### Text provided

********************

The end of the 1973 war provided an opportunity for the comprehensive settlement laid down in 242. Yet Kissinger, for whom Mr Riad preserves a special scorn, concentrated instead on splitting Egypt from Syria, and proceeding step by step. In practice, as Mr Riad says, Kissinger’s ‘devious step-by-step policy ... was confined to those steps which Israel permitted’. When President Assad of Syria complained that the policy was contrary to Nixon’s pledge of a comprehensive solution, Kissinger replied that that had been the policy of the previous administration. Thus American pledges to Israel are binding on subsequent administrations. American pledges to the Arabs are not.
Nevertheless Israel demanded even more than she was offered, and initially Kissinger’s efforts to secure a second disengagement failed. President Ford announced that America’s Middle Eastern policy would have to be reassessed. This implied the end of the failed step-by-step policy and a resumption of the search for a comprehensive settlement. In such a situation the Senate can always be relied upon. This time 76 senators urged Ford to give Israel what it wanted, and that was the end of the reassessment of American policy. As a result, the second disengagement agreement between Israel and Egypt was signed, whereby Israel gave back part of Sinai in return for Sadat’s agreeing not to resort to war and America’s agreeing to subordinate its policies yet further to Israeli wishes and to supply Israel with a colossal amount of military supplies and economic aid. This must be one of the most one-sided agreements ever signed.

********************

### Given instruction 1
Rewrite the rows from the line containing "Task: Open the CollegeFind brand logo" through the end of the rows, putting "CampusFinder" in place of "CollegeFind" and changing nothing else. Leave the pictures out of your answer.
The excerpt on the 1973 war and the rows have no connection to each other.

Rows of pointing data:

********************

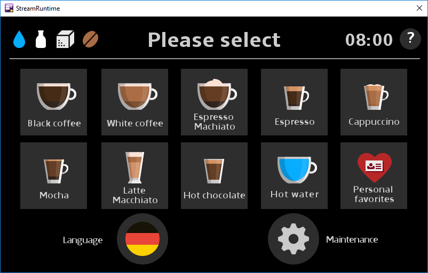The image size is (428, 273).
Task: Open Personal favorites heart tile
Action: (x=374, y=175)
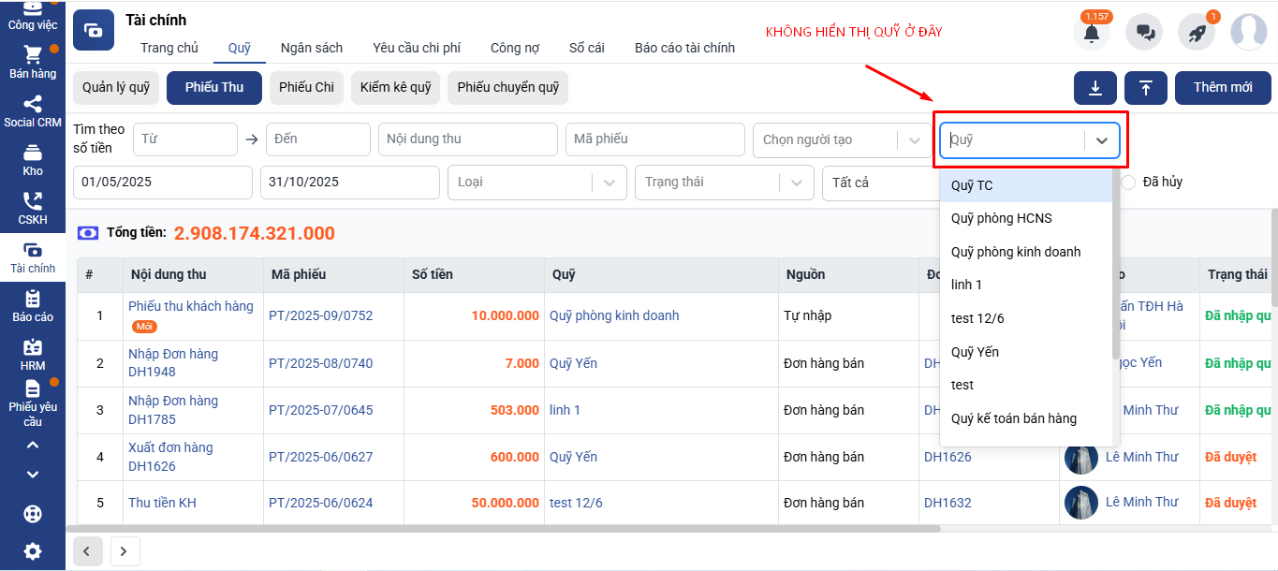Expand the Trạng thái dropdown
Image resolution: width=1278 pixels, height=571 pixels.
(x=724, y=183)
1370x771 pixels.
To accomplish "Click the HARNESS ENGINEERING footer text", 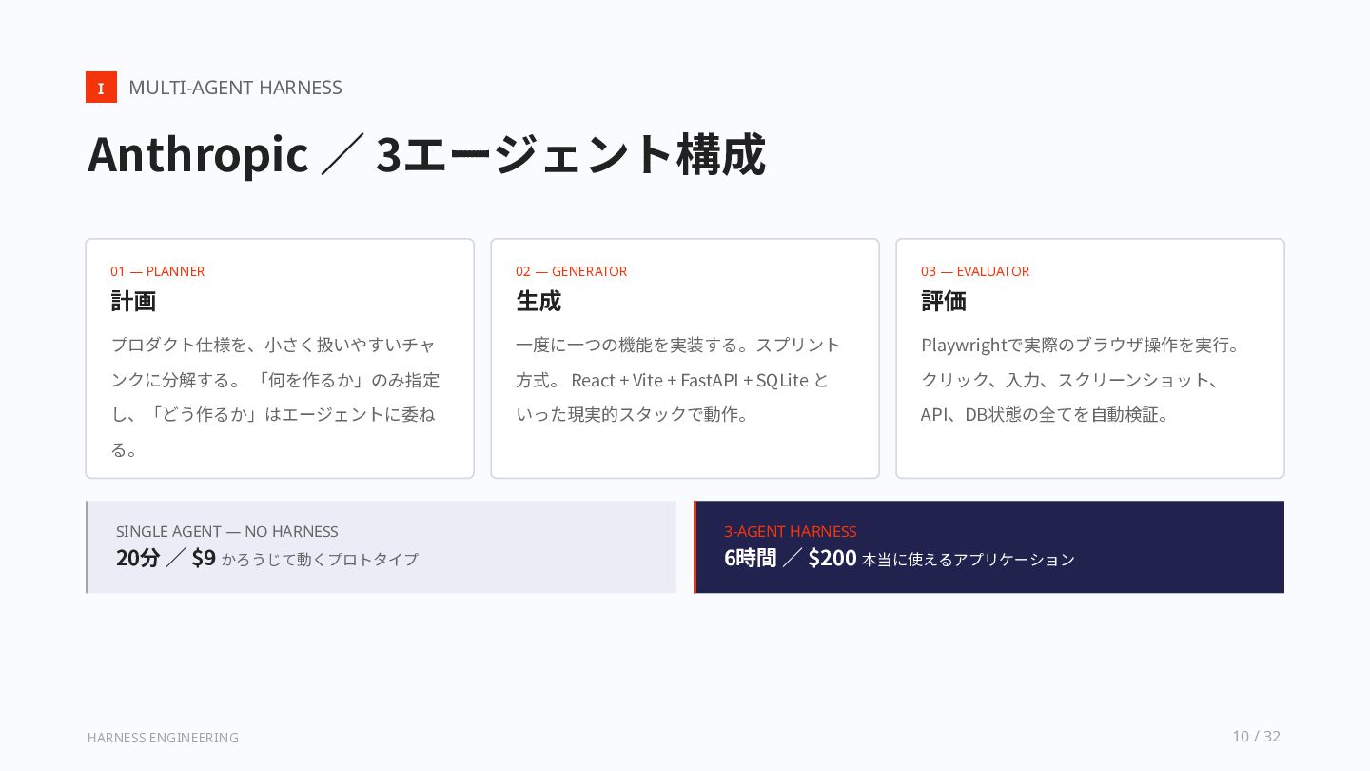I will click(x=163, y=738).
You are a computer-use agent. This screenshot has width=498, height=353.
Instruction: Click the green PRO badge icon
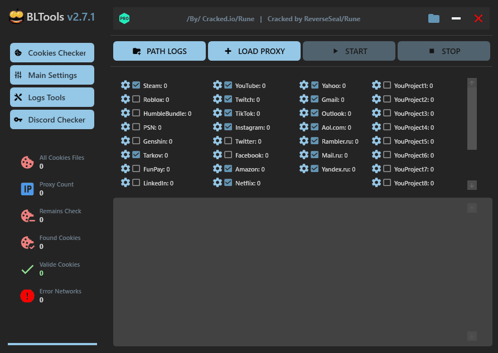click(124, 19)
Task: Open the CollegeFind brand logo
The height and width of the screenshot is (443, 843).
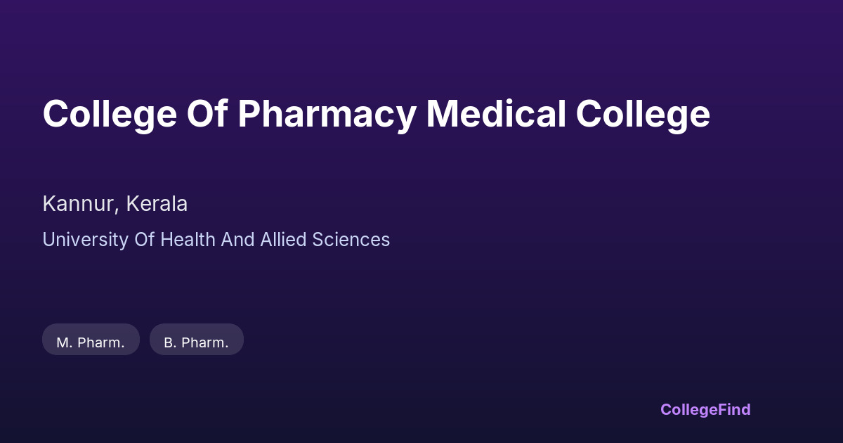Action: point(705,409)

********************

### Given instruction 2
Please reproduce the part of the excerpt on the 1973 war that opens with the words containing "The end of the 1973" and closes with "Arabs are not.".

### Expected answer 1
Task: Open the CampusFinder brand logo
The height and width of the screenshot is (443, 843).
Action: point(705,409)

### Expected answer 2
The end of the 1973 war provided an opportunity for the comprehensive settlement laid down in 242. Yet Kissinger, for whom Mr Riad preserves a special scorn, concentrated instead on splitting Egypt from Syria, and proceeding step by step. In practice, as Mr Riad says, Kissinger’s ‘devious step-by-step policy ... was confined to those steps which Israel permitted’. When President Assad of Syria complained that the policy was contrary to Nixon’s pledge of a comprehensive solution, Kissinger replied that that had been the policy of the previous administration. Thus American pledges to Israel are binding on subsequent administrations. American pledges to the Arabs are not.